- EXTRACT PROVIDED -
Victoria Maskell, UNICEF staff, reflects on past and present needs for Haiti's children and their families.
In recent years, Haiti has been battered by storms, hurricanes and the devastating impact of the 2010 earthquake. When I arrived in Haiti less than 11 months ago I remember being shown a map. The earthquake had caused huge damage to the centre of Haiti, storm Sandy had rampaged through the north, and Hurricane Matthew had obliterated parts of the south. In short, the whole country had been attacked by the elements, and it looks like Hurricane Irma, currently a category 5 hurricane, is set to sweep across the north of the country. A year ago, Haiti was facing three simultaneous emergencies – Hurricane Matthew, the 2010 earthquake and a large scale cholera outbreak, it looks likely we’re about to add a fourth.
Haiti, and the millions of children and families who live there are incredibly vulnerable. There were several moments during my time in the UNICEF Haiti country office that struck me. Reading the statistic that 100% crops had been destroyed in parts of Grand’Anse and the South. 100%. That’s unimaginable. Watching WASH specialist after WASH specialist arrive, as the fear of cholera went up and up. And looking at that map. Three large blocks of colour – the area destroyed in 2010, the area destroyed in 2012, the area destroyed in 2016. And now, we’re waiting to add a different band of colour for the area destroyed in 2017.
Haiti’s children will need our support. As will the children of the Dominican Republic, Cuba, the Bahamas and many other islands of the Eastern Caribbean. Hurricane Irma is of unprecedented scale. It’s only the fifth hurricane ever recorded of Category 5 magnitude in the Atlantic basin. Homes will go. Schools will go. Hospitals will go. Lives will go. It’s multi-country, and multi-island. That means the prepositioning of stocks is crucial. Emergency stock (WASH, Ed, tents, hygiene) have been pre-positioned in Antigua and Barbados which will be deployed first for the Eastern Caribbean. Stocks have been identified in the warehouses in Panama. Lists of potential needs are being drawn up – tents, early learning kits, education kits, water purification tablets…and much more.
And we’re sending out ‘how to stay safe’ messages – on social media, radio and via U-Report. Make sure items that could cause damage are secure. Ensure your gas and electricity are safe. Stay calm. Store unperishable foods and medicines. Have water in containers with lids. Last night, via adverts on Facebook, someone in the path of Hurricane Irma was clicking to receive advice on how to stay safe every 10 seconds. UNICEF is working hard to ensure those in the path of the storm are prepared, and we’re ready to help them when the storm comes.

- REQUIRED ACTION 1 -
From the reflection on Haiti, copy the passage from "Haiti, and the" up to and including "destroyed in 2017.".
- REQUIRED ACTION 2 -
Answer these questions using the reflection on Haiti:
(a) What share of crops was destroyed in parts of Grand'Anse and the South?
(b) In which two places were emergency stocks pre-positioned for the Eastern Caribbean?
(c) According to the Facebook adverts, how often was someone in the path of Hurricane Irma clicking to receive safety advice?

- THE DATA -
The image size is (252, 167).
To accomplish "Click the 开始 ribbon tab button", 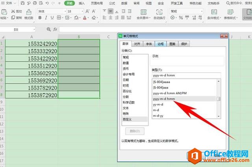I will [x=69, y=3].

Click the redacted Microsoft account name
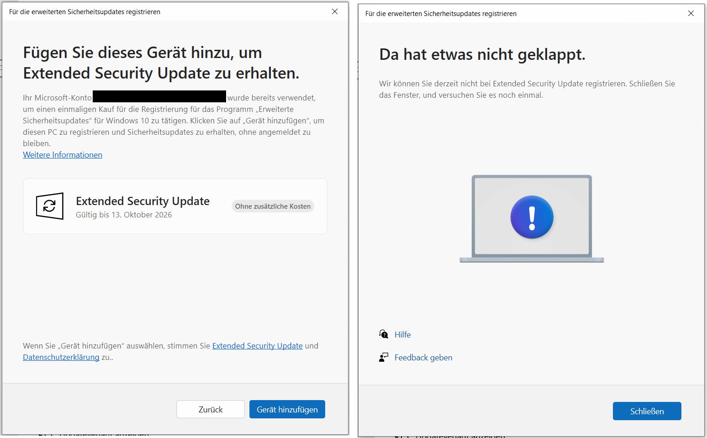click(x=159, y=96)
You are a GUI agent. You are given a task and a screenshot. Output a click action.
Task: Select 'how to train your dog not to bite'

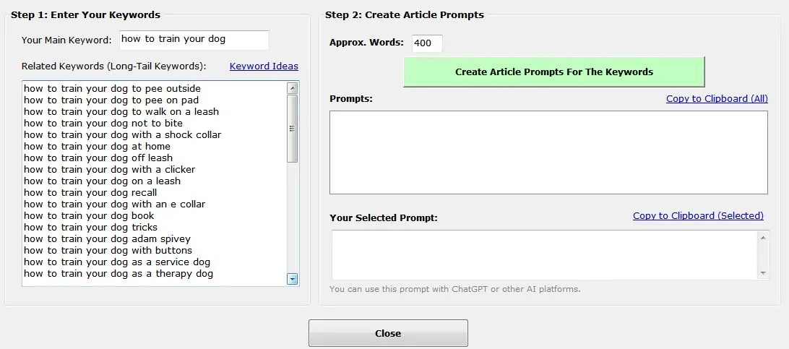pyautogui.click(x=103, y=123)
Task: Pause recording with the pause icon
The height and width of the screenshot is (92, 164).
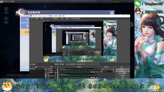Action: (129, 71)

- ANSWER AREA 1 -
Haiti, and the millions of children and families who live there are incredibly vulnerable. There were several moments during my time in the UNICEF Haiti country office that struck me. Reading the statistic that 100% crops had been destroyed in parts of Grand’Anse and the South. 100%. That’s unimaginable. Watching WASH specialist after WASH specialist arrive, as the fear of cholera went up and up. And looking at that map. Three large blocks of colour – the area destroyed in 2010, the area destroyed in 2012, the area destroyed in 2016. And now, we’re waiting to add a different band of colour for the area destroyed in 2017.

- ANSWER AREA 2 -
(a) 100%
(b) Antigua and Barbados
(c) Every 10 seconds